With -pc or -pcontainer will use a container-friendly format.
With -pk or -pkubernetes will use a kubernetes-friendly format.
Additionally, specifying -pc/-pk will change the interpretation of %container.info in rule output fields.
-P, --pidfile <pid_file> When run as a daemon, write pid to specified file (default: /var/run/falco.pid)
-r <rules_file> Rules file/directory (defaults to value set in configuration file, or /etc/falco_rules.yaml). This option
can be passed multiple times to read from multiple files/directories.
-s <stats_file> If specified, append statistics related to Falco's reading/processing of events to this file (only useful
in live mode).
--stats-interval <msec> When using -s <stats_file>, write statistics every <msec> ms. This uses signals, and has a minimum
threshold of 100 ms. Defaults to 5000 (5 seconds).
-S, --snaplen <len> Capture the first <len> bytes of each I/O buffer. By default, the first 80 bytes are captured. Use this
option with caution, it can have a strong performance impact. (default: 0)
--support Print support information including version, rules files used, etc. and exit.
-T <tag> Disable any rules with a tag=<tag>. This option can be passed multiple times. Can not be mized with -t
-t <tag> Only run those rules with a tag=<tag>. This option can be passed multiple times. Can not be mixed with
-T/-D.
-U, --unbuffered Turn off output buffering to configured outputs. This causes every single line emitted by falco to be
flushed which generates higher CPU usage but is useful when piping those outputs into another process or
into a script.
-u, --userspace Parse events from userspace. To be used in conjunction with the ptrace(2) based driver (pdig)
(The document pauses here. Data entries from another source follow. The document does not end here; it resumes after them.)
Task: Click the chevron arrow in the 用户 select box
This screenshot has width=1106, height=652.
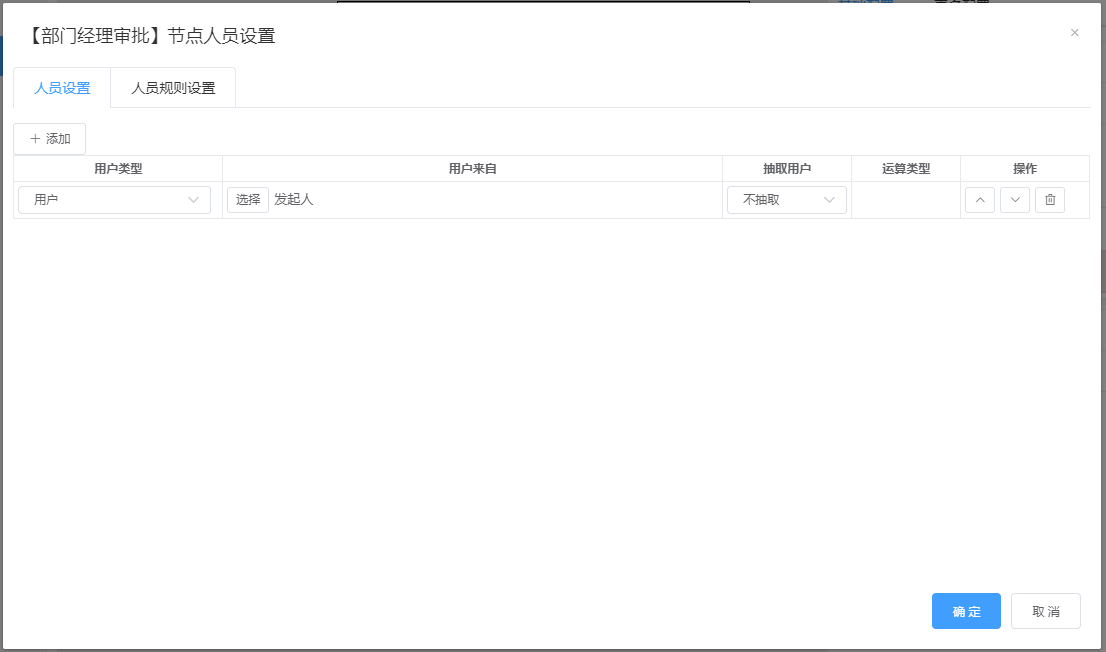Action: pyautogui.click(x=194, y=200)
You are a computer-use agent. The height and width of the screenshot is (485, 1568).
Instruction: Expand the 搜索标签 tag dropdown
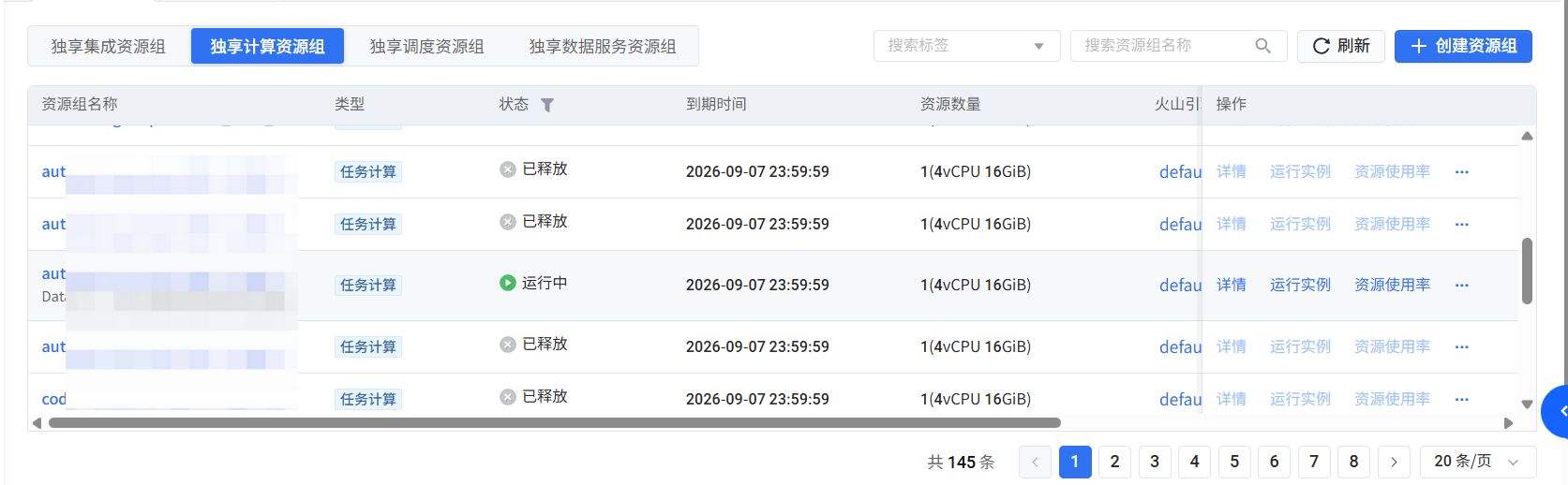pyautogui.click(x=966, y=46)
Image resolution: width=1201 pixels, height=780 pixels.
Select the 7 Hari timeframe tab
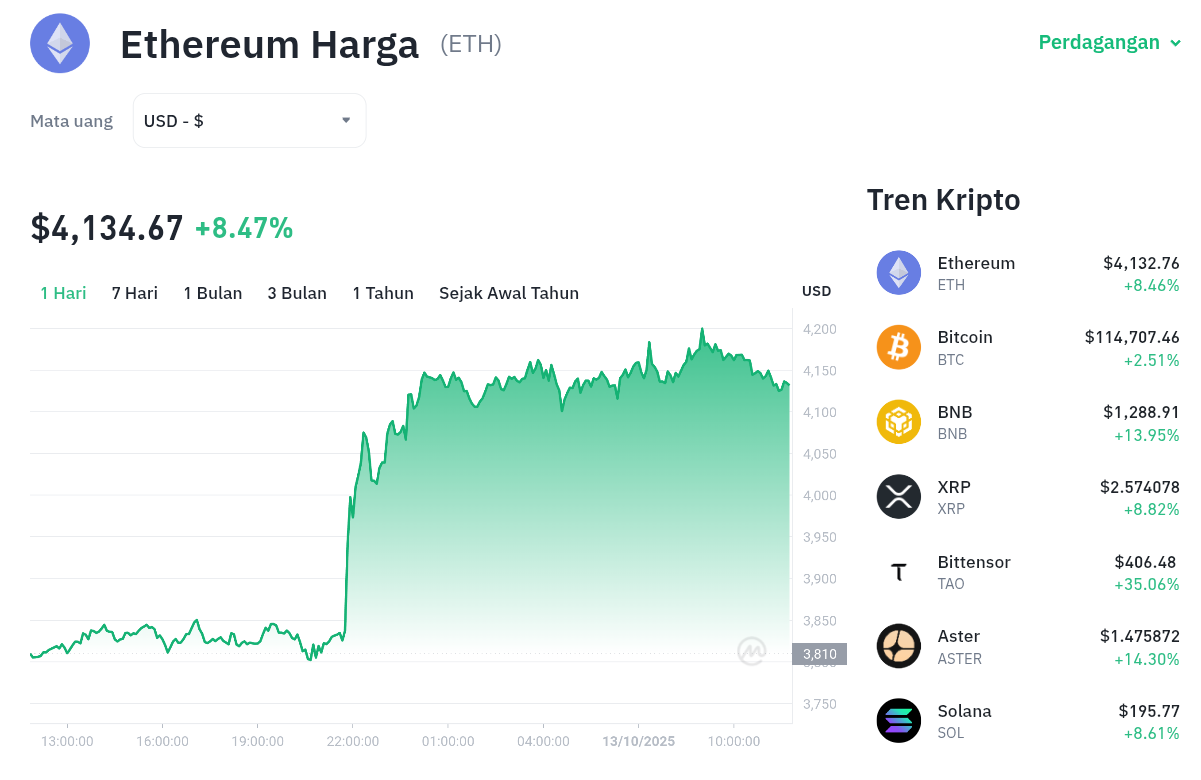135,293
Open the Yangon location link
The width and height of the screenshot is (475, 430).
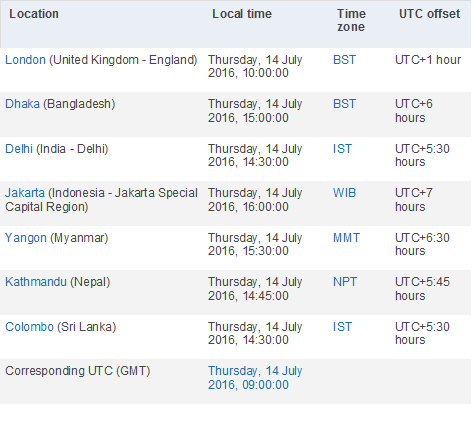(26, 238)
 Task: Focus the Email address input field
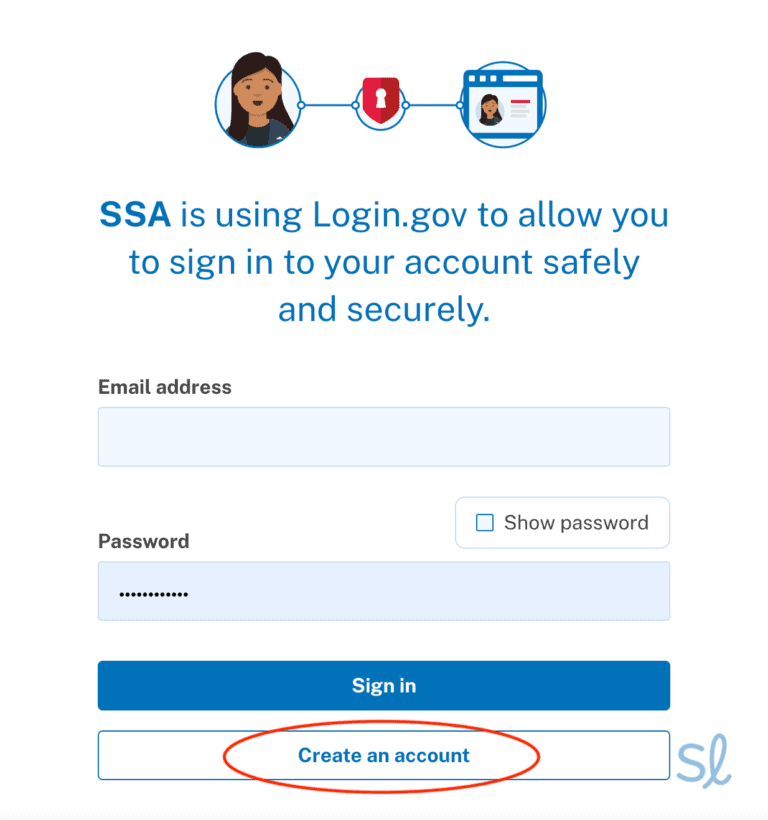pos(384,436)
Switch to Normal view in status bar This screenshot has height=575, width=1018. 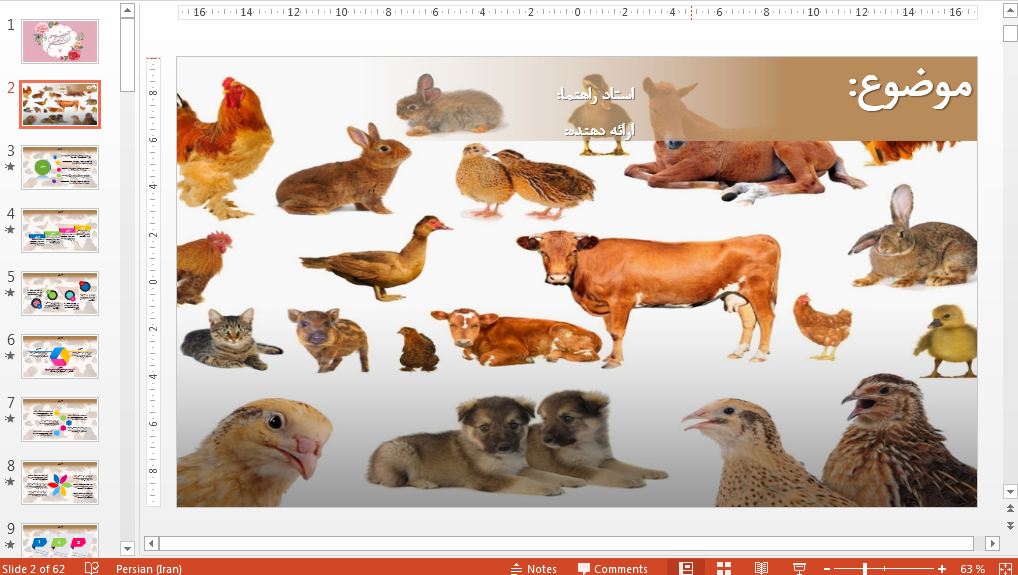coord(686,568)
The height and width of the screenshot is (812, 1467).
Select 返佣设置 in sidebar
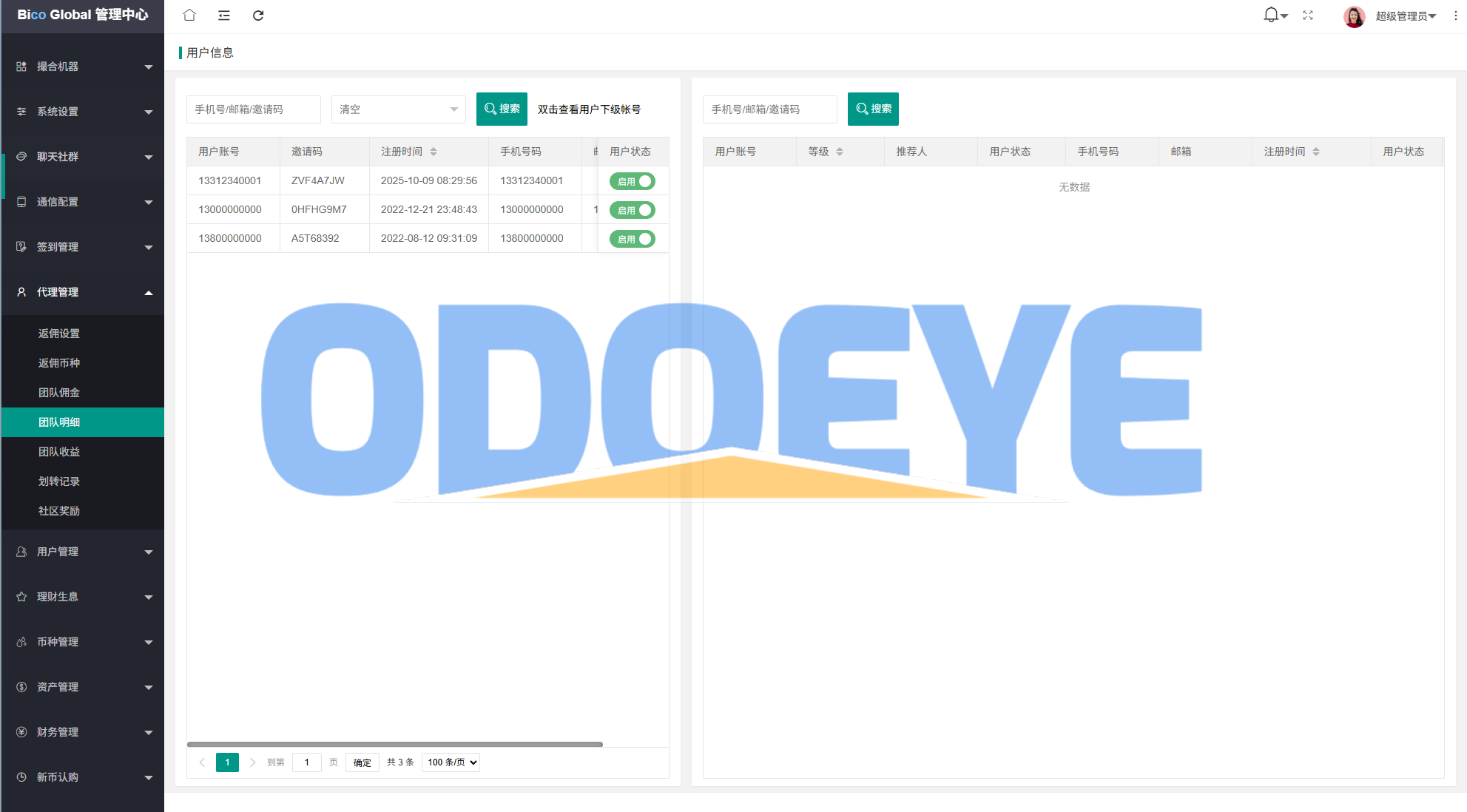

-V, --validate <rules_file> Read the contents of the specified rules(s) file and exit. This option can be passed multiple times to
validate multiple files.
-v Verbose output.
--version Print version number.
--page-size Print the system page size (may help you to choose the right syscall ring-buffer size).
Conclusions
Overall, I had so much fun building parsers for memfd_syscall and diving into the Falco's main repository. Going foward, I'll be working on front-end side of things which is very exciting. I'll have to come up with UI/UX designs which takes be back to the days I started my web developemt journey. I'm super ready to flex my creative muscles 😁.